Data to use:
★ ★ ★

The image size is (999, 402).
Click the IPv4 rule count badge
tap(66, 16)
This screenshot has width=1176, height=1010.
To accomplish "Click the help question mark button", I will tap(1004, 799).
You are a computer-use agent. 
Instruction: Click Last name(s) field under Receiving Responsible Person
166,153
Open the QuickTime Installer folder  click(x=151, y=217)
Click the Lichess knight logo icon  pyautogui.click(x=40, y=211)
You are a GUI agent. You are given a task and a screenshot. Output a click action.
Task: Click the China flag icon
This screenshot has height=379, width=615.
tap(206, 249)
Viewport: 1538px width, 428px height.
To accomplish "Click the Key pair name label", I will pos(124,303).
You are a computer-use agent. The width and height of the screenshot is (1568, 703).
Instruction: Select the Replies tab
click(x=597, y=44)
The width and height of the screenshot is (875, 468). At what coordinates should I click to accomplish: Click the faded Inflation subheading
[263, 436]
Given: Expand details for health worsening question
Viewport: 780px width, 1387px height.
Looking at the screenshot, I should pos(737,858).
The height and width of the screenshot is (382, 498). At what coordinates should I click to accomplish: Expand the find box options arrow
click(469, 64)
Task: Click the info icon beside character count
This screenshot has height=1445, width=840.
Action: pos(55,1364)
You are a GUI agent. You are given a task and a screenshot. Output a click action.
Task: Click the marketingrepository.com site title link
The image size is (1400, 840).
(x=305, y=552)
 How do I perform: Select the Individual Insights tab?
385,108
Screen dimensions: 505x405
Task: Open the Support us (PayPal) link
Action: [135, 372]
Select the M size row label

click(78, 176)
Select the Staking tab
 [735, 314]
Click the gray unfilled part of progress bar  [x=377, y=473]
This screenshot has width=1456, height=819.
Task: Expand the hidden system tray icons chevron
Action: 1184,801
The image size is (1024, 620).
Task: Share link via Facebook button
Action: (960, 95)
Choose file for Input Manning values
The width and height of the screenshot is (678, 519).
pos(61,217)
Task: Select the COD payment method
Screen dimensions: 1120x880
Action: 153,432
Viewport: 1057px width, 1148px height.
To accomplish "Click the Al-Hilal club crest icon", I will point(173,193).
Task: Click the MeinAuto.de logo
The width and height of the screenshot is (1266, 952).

★ ★ ★

Exercise directions:
Give back exactly the lines above starting at the line where "How do I perform: Select" appears and ending at the line where "Viewport: 1057px width, 1148px height." appears, both included, with no other lines.

Exercise solution:
 How do I perform: Select the Individual Insights tab?
385,108
Screen dimensions: 505x405
Task: Open the Support us (PayPal) link
Action: [135, 372]
Select the M size row label

click(78, 176)
Select the Staking tab
 [735, 314]
Click the gray unfilled part of progress bar  [x=377, y=473]
This screenshot has width=1456, height=819.
Task: Expand the hidden system tray icons chevron
Action: 1184,801
The image size is (1024, 620).
Task: Share link via Facebook button
Action: (960, 95)
Choose file for Input Manning values
The width and height of the screenshot is (678, 519).
pos(61,217)
Task: Select the COD payment method
Screen dimensions: 1120x880
Action: 153,432
Viewport: 1057px width, 1148px height.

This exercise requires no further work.